第11話 「この声は遺伝の産物。だったらせいぜい利用してやればいいのよ」

 変と言えば変である。

 だが疑問には鍵をかけておく。

 この急ぎ足の世間で生きていくときにはそれは不可欠な手段でもある。

 とは言え全てのことから目を逸らす訳ではない。ただ疑問を持つ価値が自分にとってあるかどうか。それを見分ける時間が必要なのである。

 TEARにとってHISAKA宅の三人に関する疑問は鍵をかけて置きたいことではあった。だが鍵を外せ、と自分の中で騒ぐものがあるのも確かである。

 何をして暮らしているのだろう。

 あの三人はどんな関係なんだろう。

 HISAKAとMAVOはそういう関係なんだろうか。

 まあ下世話な興味だとは思う。おそらく知ったところで自分がこの三人が結構好きだということは変わらないだろう。だから別にこの疑問は知りたいとは思うが、どっちでもいい。

 だが次の一点は重要だった。


 HISAKAにとって音楽は何なんだろうか。


 時々疑問になるのだ。

 例えば彼女のライヴハウスの事務所での発言、時々マリコさんと何やら話し合っていること等々、音を出している時の彼女とは別人の顔になっているような気がする。

 無論音を出している時の彼女については文句はない。

 ドラムの練習ぶりだの、何やらアプライトピアノで編曲の試行錯誤しているところだの、その時の彼女はちょっと声をかけるのが怖いくらいに見える。


「だってあたしだって怖いもの」


とMAVOが言ったのには驚いたが。


「あんたが?」

「うん」

「どうして?」

「どうしてって」


 首をかしげる。そしてどうしてかなあ、といまさらのようにつぶやく。

 アプライトピアノをHISAKAが占領中だったので、TEARはリヴィングの方へ来ていた。アコースティックギターをぽろぽろと時々思い出したようにつまびく。


「TEARギターも弾けるんだ」

「はじめはギターだったんよ」

「でも今はベース?」

「まあね」


 当初は、ギターだった。小さな頃から近くに「あった」から。だからある程度は弾ける。

 だけど家から消えた人が持っていってしまったから、熱が失せてしまった。埋めてくれたのがロックであり、バンドであり、ベースだった。


「器用だなあ…… あたしなんて何の楽器もできない」

「そのかわりあんたにゃその声があるだろーが? 何なのその音域」

「ははは」


 MAVOの音域はめちゃくちゃだった。普通3オクターヴも出れば「凄い」のだが、彼女は4オクターヴ半ある。無理せずに出せる音域が通常の倍はあるということである。

 歌う際に自分の音域ぎりぎりの低音を出そうとすれば声量が全くなくなる。高音を無理して出そうとすれば勢い余って裏返るのがせいぜいである。

 ところが音域が広ければ、それだけ歌える曲が広がるということである。だいたい4オクターヴ半もあれば、男性ヴォーカルの曲も女性ヴォーカルの曲もこなせるということになる。あとは声質の問題である。

 TEARはMAVOの声質については、「奇妙」という感覚があった。少なくとも、今こうやってフローリングに寝ころんでTEARのギターを聴いている彼女からは想像ができない。最もこの子がHISAKAと「そういう関係」ということ自体想像ができなかったので、何が起きても怖くないような気もするのだが。

 ステージの彼女は、「性根が座った女だなー」というのが第一印象だった。

 HISAKA程には大きくはないので、ライヴハウスによっては、少し後ろへ行くと見えないくらいである。実際TEARが最初に見たときも結構後ろだったんで、客に埋もれて見えない状態だった。
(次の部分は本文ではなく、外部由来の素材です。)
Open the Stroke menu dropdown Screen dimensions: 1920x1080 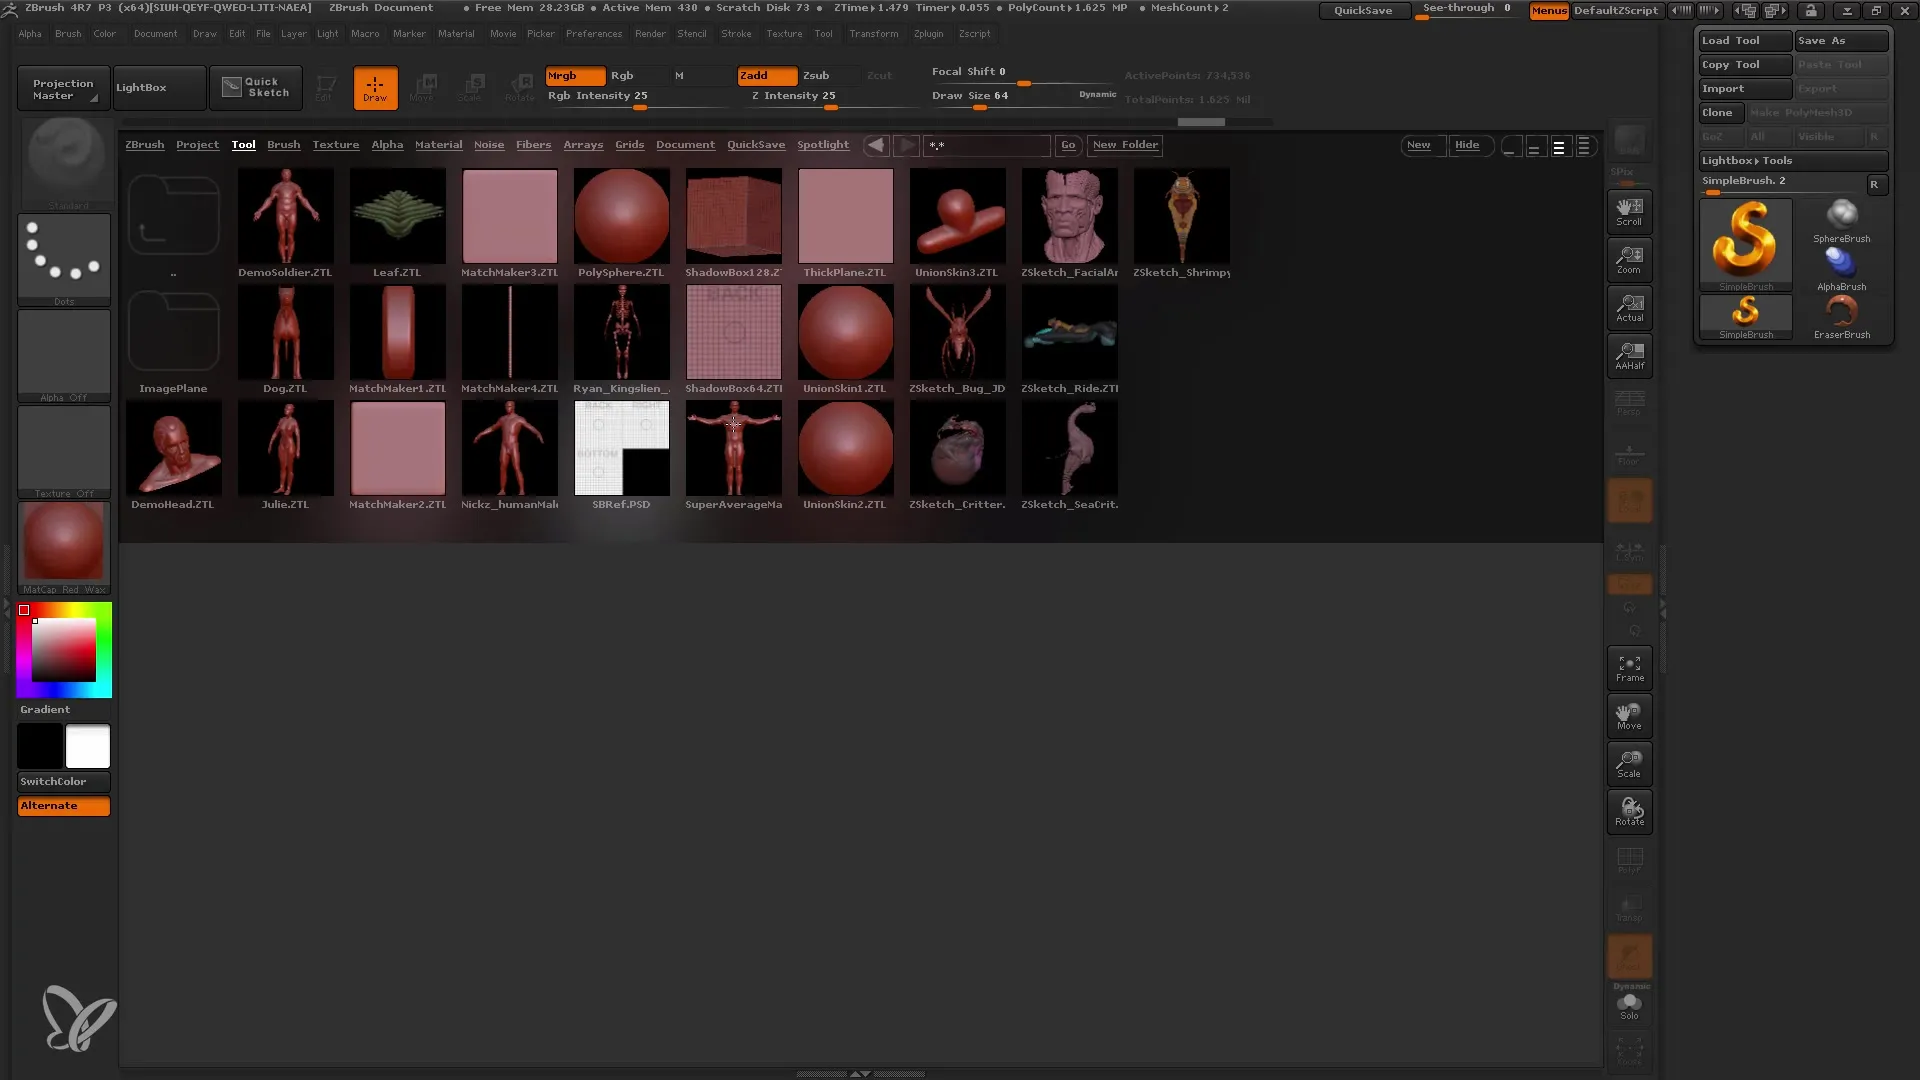tap(736, 33)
 見えないせいもあってか、声だけが飛び出して突き刺さってくるのだ。どうしても聴かずにはいられないような。


 それはまるで―――


「別にいーのよ」

「何」

「この声は遺伝の産物。だったらせいぜい利用してやればいいのよ」

「遺伝? そういう声の親だったの?」

「すっごい声のね」


 一瞬ぞくり、とした。何だ? 寒気がする。


「ねえTEAR」

「ん?」

「こないだ、見たんでしょ」

「こないだ? うん」

「でもいいの?」

「何が?」

「気持ち悪かったり、しない?」

「どうして?」

「そう言った奴がいたもの」


 なるほど、とTEARは手を止めて近くの大きな犬のぬいぐるみに埋もれてじゃれているMAVOを見る。


「別にいいけどね。でもTEARは?」

「こないだ言ったんと同じ。別に好きならいいんじゃねーの?」


 びっくりはしたけどね。それは言わない。


「別にHISAKAはあたしのこと好きって訳じゃないでしょ」

「え?」

「あたしは彼女好きだけど」


 そう言ってじゃれているぬいぐるみを抱きしめる。

 相変わらず大人しい色の、大人しい部屋着の上下を付けている彼女は、確かにぬいぐるみと居るのはよく似合っていた。


 あれ?


 ふと違和感に気付く。


 何か、変だ。


 それはぬいぐるみを抱きしめる彼女の手を見た時に気付いた。何でリストバンドなんてしてるんだ。そこだけが色合いがずれていた。


「いつもそんなものしてたっけ」

「え?」


 それ、と彼女の手をTEARは指した。突差にMAVOは両手を引っ込めた。

 隠したいものか? TEARは急に好奇心に襲われた。悪気はない。ただ隠されると見たくなる。それだけなのだが。


「ちょっと見せて」

「嫌!」

「別にいいじゃないの」


 TEARの手は素早かった。ぬいぐるみが突き飛ばされる。


「やめてよっ」


 ずる、と右手の一つが抜けた。まさか、と思ったものがあった。

 手首の内側、小指側から斜めに走る、深かったことが容易に想像させられる…反射的に手を引っ込め、TEARは口走っていた。


「ごめん……」

「*******!」


 何、と口にするより早く、MAVOがTEARに飛びかかっていた。